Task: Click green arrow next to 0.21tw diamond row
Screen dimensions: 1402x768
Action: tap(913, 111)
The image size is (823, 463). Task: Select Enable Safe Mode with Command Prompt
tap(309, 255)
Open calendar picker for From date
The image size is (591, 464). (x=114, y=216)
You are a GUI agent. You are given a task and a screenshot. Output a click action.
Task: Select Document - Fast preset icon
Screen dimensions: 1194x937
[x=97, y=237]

* * * * * * * * *

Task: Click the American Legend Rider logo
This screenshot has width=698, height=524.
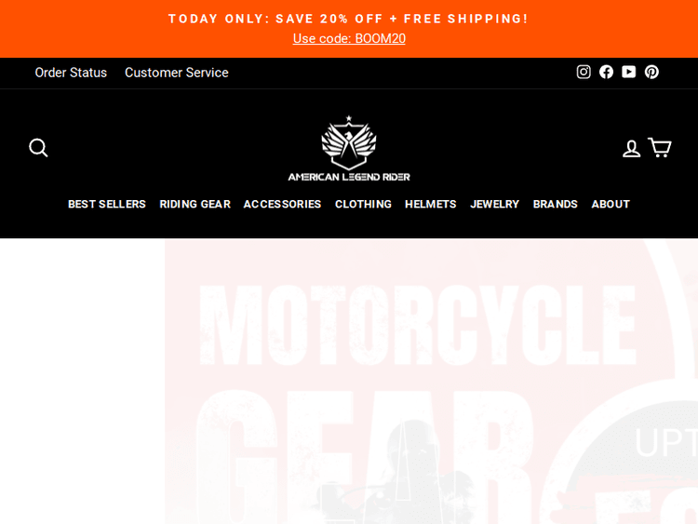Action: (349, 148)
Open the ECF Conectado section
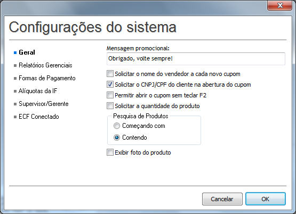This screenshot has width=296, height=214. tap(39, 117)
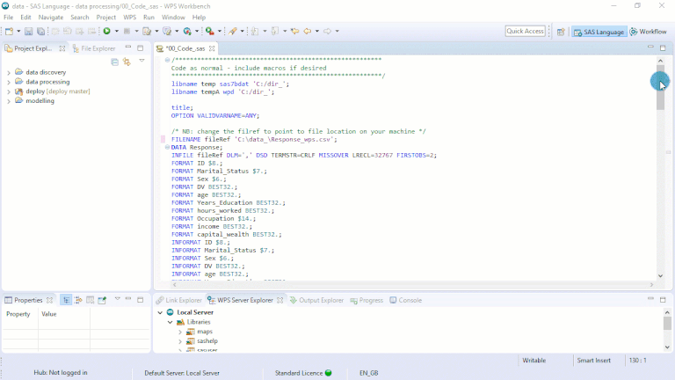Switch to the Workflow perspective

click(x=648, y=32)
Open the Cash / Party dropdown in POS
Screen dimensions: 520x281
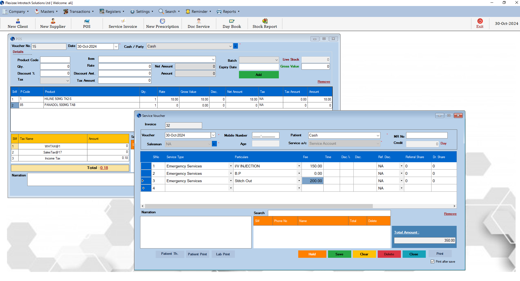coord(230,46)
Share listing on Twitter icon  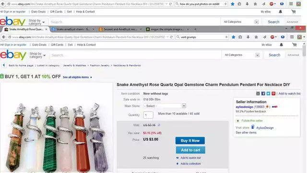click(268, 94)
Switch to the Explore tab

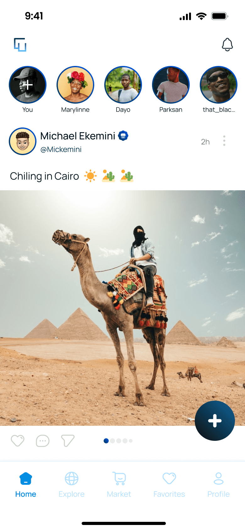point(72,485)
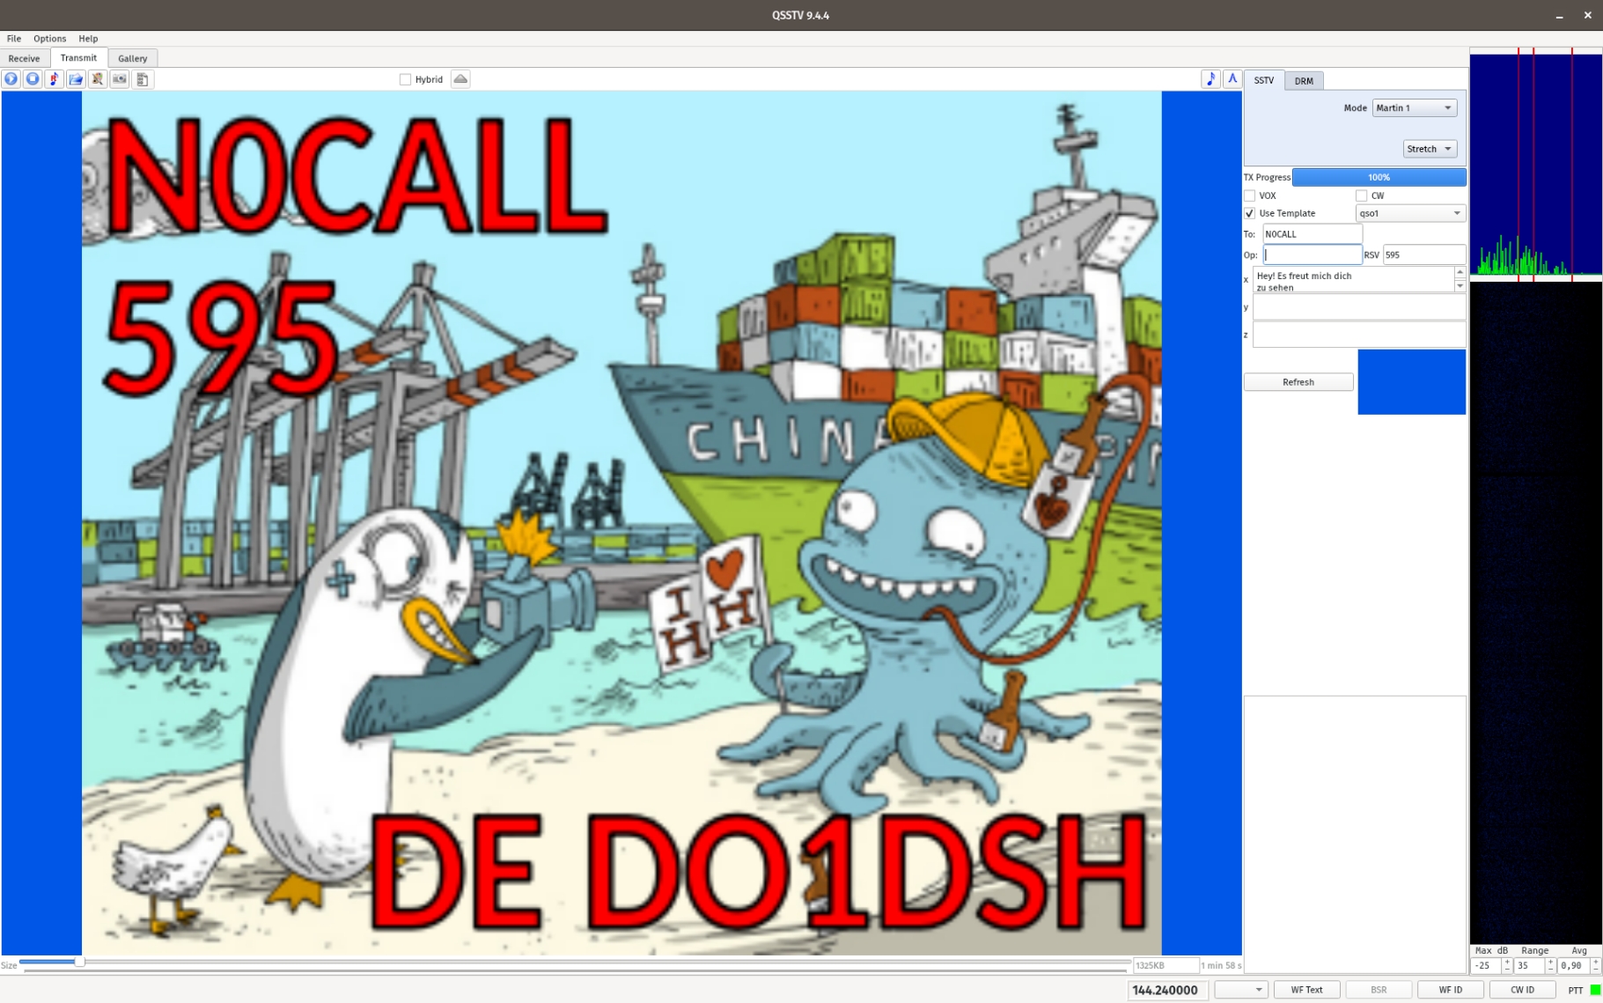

* * * * * * * * *

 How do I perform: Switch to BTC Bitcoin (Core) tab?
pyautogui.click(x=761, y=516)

* * * * * * * * *

PROBLEM TO SOLVE:
For the material above, reproduce exactly the lines from the line with "Task: Click green" to the line with "You are a GUI", inclusive, and exclude all others.

EXPECTED OUTPUT:
Task: Click green arrow next to 0.21tw diamond row
Screen dimensions: 1402x768
Action: tap(913, 111)
The image size is (823, 463). Task: Select Enable Safe Mode with Command Prompt
tap(309, 255)
Open calendar picker for From date
The image size is (591, 464). (x=114, y=216)
You are a GUI agent. You are given a task and a screenshot. Output a click action.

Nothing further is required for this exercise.